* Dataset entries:
——
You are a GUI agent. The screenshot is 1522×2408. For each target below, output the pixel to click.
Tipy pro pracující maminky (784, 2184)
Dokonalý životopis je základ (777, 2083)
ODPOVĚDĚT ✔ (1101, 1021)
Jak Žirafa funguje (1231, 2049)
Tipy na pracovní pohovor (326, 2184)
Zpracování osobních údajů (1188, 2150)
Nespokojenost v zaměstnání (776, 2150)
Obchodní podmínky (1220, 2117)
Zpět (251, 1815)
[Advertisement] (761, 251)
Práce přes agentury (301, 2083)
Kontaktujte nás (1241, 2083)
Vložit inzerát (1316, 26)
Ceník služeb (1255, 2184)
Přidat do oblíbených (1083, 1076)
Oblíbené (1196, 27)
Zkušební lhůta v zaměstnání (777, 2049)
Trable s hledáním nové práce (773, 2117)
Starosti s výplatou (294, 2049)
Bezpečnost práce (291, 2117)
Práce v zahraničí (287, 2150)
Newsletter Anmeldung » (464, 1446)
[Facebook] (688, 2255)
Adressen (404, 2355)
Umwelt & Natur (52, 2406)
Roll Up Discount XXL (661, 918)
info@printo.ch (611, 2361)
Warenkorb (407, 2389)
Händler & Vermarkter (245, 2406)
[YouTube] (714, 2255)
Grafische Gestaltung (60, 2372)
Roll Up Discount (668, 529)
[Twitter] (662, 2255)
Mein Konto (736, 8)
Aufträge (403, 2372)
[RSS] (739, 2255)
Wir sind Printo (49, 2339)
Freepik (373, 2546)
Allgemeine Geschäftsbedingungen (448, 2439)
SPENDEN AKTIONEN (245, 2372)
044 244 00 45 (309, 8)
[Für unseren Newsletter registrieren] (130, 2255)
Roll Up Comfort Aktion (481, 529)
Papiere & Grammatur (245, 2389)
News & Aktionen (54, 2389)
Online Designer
——
* Goal:
Reproduce all of the records above word for word, keeping each line as it appears.

* Written response:
You are a GUI agent. The screenshot is 1522×2408. For each target below, output the pixel to click.
Tipy pro pracující maminky (784, 2184)
Dokonalý životopis je základ (777, 2083)
ODPOVĚDĚT ✔ (1101, 1021)
Jak Žirafa funguje (1231, 2049)
Tipy na pracovní pohovor (326, 2184)
Zpracování osobních údajů (1188, 2150)
Nespokojenost v zaměstnání (776, 2150)
Obchodní podmínky (1220, 2117)
Zpět (251, 1815)
[Advertisement] (761, 251)
Práce přes agentury (301, 2083)
Kontaktujte nás (1241, 2083)
Vložit inzerát (1316, 26)
Ceník služeb (1255, 2184)
Přidat do oblíbených (1083, 1076)
Oblíbené (1196, 27)
Zkušební lhůta v zaměstnání (777, 2049)
Trable s hledáním nové práce (773, 2117)
Starosti s výplatou (294, 2049)
Bezpečnost práce (291, 2117)
Práce v zahraničí (287, 2150)
Newsletter Anmeldung » (464, 1446)
[Facebook] (688, 2255)
Adressen (404, 2355)
Umwelt & Natur (52, 2406)
Roll Up Discount XXL (661, 918)
info@printo.ch (611, 2361)
Warenkorb (407, 2389)
Händler & Vermarkter (245, 2406)
[YouTube] (714, 2255)
Grafische Gestaltung (60, 2372)
Roll Up Discount (668, 529)
[Twitter] (662, 2255)
Mein Konto (736, 8)
Aufträge (403, 2372)
[RSS] (739, 2255)
Wir sind Printo (49, 2339)
Freepik (373, 2546)
Allgemeine Geschäftsbedingungen (448, 2439)
SPENDEN AKTIONEN (245, 2372)
044 244 00 45 (309, 8)
[Für unseren Newsletter registrieren] (130, 2255)
Roll Up Comfort Aktion (481, 529)
Papiere & Grammatur (245, 2389)
News & Aktionen (54, 2389)
Online Designer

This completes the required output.